From Marketing Profs:
When Your Slam Dunk Isn't: Customer Misdirection
"What do you do if you've created a product that, by your reckoning, should sell easily—but then it doesn't?" asks Tom Davenport at Harvard Business Online. For Greg Burrill, owner of WGB Homes, the inexplicable failure was a house he built in a suburban Boston development. Despite a price drop and plenty of potential buyers, it sat unsold for 18 months. "Priced at about $550,000," notes Davenport, "it was a substantial investment to carry for a family firm." Like WGB.

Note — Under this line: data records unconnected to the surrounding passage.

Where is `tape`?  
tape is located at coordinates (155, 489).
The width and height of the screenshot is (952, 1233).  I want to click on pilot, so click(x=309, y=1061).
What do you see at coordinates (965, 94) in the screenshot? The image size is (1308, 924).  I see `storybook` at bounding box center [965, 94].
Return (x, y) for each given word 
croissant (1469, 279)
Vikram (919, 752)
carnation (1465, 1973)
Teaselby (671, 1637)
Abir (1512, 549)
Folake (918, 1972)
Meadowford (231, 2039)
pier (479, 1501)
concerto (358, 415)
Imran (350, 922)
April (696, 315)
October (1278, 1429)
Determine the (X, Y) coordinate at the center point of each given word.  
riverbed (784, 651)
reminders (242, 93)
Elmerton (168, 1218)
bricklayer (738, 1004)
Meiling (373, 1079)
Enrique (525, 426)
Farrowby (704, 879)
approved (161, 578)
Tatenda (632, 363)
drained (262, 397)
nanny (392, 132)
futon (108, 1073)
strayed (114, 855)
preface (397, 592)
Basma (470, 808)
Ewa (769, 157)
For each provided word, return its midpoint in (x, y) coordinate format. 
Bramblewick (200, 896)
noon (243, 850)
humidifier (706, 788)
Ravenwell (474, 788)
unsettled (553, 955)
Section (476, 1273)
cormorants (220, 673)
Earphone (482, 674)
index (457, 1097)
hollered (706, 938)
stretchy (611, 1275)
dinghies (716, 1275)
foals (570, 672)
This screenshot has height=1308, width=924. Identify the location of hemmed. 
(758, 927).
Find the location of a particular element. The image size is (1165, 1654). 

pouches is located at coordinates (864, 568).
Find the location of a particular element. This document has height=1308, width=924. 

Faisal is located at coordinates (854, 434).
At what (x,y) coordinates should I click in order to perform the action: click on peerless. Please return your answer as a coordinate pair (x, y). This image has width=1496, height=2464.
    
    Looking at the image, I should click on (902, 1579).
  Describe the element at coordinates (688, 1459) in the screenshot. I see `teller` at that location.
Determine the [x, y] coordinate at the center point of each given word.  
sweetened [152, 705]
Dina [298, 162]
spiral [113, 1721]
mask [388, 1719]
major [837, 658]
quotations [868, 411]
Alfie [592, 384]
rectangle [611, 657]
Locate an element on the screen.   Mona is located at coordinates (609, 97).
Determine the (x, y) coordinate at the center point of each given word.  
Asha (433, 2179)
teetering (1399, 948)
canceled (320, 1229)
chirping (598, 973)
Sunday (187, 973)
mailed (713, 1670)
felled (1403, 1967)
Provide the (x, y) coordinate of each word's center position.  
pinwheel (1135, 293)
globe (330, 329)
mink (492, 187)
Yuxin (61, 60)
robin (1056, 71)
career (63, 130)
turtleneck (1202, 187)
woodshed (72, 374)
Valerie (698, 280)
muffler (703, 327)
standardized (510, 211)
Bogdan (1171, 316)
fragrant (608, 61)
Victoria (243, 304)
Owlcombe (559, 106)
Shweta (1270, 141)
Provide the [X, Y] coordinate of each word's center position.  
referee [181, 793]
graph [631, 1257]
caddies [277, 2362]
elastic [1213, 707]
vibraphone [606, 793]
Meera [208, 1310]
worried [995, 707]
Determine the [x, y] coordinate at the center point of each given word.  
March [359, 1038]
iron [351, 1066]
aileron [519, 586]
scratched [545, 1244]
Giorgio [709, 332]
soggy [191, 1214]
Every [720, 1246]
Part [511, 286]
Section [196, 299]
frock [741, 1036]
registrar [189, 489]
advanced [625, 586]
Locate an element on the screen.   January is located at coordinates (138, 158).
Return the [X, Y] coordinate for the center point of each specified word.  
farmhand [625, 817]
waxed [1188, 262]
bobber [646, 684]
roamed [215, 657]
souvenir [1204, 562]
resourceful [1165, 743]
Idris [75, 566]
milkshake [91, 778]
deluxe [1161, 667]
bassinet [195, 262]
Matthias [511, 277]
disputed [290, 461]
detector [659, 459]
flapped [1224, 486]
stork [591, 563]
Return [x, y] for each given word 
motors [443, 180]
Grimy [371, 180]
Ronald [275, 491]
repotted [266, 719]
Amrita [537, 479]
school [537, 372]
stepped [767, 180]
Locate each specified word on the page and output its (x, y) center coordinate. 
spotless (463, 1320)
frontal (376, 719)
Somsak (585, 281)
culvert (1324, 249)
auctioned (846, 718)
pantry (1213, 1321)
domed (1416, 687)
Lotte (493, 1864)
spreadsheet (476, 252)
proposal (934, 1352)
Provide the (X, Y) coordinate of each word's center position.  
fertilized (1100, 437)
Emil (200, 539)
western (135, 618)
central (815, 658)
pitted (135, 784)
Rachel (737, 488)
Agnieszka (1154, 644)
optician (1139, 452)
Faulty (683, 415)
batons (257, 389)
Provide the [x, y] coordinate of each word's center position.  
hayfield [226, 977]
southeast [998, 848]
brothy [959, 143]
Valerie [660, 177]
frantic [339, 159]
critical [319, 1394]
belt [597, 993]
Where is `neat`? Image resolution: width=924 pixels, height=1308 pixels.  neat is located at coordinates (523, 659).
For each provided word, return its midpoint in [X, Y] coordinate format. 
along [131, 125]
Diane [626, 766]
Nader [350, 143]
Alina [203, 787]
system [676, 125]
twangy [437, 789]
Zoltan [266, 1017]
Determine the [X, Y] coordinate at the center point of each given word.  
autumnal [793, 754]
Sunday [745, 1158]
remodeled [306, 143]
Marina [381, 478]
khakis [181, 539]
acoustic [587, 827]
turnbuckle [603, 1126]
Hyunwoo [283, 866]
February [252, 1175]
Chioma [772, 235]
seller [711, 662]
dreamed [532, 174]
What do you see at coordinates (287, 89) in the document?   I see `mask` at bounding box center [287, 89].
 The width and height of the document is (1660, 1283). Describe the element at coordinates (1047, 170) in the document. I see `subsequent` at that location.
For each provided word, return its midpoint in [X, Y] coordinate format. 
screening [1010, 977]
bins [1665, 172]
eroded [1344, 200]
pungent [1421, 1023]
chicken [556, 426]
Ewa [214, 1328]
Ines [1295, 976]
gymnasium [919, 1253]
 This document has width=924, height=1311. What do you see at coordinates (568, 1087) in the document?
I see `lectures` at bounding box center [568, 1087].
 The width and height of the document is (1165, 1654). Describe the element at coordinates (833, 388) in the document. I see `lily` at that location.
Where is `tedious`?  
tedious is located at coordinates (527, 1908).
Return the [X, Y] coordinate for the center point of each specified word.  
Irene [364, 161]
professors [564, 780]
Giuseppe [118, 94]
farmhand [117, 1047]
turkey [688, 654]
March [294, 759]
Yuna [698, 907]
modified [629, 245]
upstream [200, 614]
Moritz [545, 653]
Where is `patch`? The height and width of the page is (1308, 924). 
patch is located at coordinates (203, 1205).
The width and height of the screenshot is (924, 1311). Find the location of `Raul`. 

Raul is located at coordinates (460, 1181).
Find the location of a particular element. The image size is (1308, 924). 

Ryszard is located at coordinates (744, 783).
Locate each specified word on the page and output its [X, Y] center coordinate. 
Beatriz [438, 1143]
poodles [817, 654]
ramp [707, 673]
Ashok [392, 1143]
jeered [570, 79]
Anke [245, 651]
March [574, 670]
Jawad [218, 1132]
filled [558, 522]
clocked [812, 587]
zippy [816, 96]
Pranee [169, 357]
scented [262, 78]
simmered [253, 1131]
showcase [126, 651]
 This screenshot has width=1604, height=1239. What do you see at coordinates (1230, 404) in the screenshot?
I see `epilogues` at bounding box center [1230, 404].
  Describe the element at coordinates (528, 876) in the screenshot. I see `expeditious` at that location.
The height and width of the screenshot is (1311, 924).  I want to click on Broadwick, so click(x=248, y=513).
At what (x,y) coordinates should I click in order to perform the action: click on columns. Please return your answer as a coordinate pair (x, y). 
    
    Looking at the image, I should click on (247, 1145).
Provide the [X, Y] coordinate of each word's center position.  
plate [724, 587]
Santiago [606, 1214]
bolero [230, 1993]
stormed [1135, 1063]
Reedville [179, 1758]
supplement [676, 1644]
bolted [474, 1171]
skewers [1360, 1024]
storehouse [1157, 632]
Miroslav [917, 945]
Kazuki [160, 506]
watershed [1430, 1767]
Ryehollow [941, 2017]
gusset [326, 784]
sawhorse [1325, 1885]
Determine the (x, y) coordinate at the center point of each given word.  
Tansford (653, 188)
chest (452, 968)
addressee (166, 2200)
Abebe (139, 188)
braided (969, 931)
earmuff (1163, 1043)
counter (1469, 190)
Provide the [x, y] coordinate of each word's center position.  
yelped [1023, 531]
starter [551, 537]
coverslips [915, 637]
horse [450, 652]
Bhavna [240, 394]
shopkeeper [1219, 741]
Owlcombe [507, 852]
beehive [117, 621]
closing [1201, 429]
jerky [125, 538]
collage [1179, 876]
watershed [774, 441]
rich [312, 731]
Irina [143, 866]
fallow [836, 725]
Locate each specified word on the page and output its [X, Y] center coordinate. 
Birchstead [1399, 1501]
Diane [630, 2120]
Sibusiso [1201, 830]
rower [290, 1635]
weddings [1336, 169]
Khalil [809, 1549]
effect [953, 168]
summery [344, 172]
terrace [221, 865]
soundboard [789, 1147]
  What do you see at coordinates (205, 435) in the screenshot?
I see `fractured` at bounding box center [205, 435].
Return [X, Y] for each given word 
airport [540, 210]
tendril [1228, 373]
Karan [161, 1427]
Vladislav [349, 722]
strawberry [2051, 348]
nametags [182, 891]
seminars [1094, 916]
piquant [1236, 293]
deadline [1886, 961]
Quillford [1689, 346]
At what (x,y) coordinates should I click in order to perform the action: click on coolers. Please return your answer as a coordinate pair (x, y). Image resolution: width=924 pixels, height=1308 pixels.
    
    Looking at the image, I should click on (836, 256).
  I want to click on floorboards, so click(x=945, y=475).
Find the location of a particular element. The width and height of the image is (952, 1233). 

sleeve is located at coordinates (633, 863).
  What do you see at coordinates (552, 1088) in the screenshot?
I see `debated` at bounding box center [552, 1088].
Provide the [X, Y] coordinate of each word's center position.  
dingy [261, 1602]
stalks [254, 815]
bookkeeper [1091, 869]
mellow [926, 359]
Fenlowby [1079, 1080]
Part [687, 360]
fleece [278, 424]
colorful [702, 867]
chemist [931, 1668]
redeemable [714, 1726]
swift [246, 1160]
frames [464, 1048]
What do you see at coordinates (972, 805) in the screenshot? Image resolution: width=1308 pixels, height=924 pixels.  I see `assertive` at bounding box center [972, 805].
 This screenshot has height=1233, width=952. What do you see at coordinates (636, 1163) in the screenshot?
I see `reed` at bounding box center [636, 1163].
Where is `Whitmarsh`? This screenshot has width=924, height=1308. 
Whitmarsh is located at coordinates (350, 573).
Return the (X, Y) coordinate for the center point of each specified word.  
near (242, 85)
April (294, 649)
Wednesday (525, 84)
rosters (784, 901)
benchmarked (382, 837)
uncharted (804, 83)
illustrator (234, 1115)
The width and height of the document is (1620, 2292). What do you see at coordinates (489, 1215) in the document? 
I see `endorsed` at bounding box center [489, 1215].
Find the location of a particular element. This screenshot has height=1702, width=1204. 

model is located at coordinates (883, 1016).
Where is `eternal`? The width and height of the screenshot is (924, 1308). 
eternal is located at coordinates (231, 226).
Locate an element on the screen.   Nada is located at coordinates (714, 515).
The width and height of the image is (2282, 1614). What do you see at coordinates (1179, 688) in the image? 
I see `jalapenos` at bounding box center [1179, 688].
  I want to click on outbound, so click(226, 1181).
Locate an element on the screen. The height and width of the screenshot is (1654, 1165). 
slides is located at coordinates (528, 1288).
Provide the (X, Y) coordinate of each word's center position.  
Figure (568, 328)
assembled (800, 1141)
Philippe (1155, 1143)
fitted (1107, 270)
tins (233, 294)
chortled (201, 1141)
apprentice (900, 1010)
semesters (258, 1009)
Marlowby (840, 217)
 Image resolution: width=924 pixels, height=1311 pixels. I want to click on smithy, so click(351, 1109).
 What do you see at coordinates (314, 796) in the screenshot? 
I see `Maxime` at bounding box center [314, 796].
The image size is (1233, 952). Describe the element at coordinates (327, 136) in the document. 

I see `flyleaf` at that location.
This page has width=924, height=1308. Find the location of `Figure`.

The house's unusual layout was, admittedly, something new for WGB—based on feedback from empty nesters who wanted to stay in a family neighborhood but liked the idea of a first-floor master bedroom. "As well as anticipating the day when they would not want to climb stairs so frequently," notes Davenport, "many customers thought the aging of the baby-boom generation would give such houses high resale value."
To figure out why buyers weren't responding to this desirable feature, Burrill asked for input from colleagues, employees, subcontractors and neighborhood residents. And he got his answer: "It seemed that, while those target buyers might imagine they wanted a first-floor master," writes Davenport, "when it came down to buying, they ended up purchasing what they were used to—especially when the trade-off sank in, that they would lose space on the first floor to entertain."
So Burrill reconfigured the floor plan to include an additional master suite on the second floor—giving buyers the flexibility of moving downstairs. And it worked. He not only got his buyer, but also plans to build another house with the same, revised plan.
The Po!nt: What customers tell you they want, and what they actually buy, aren't always the same thing.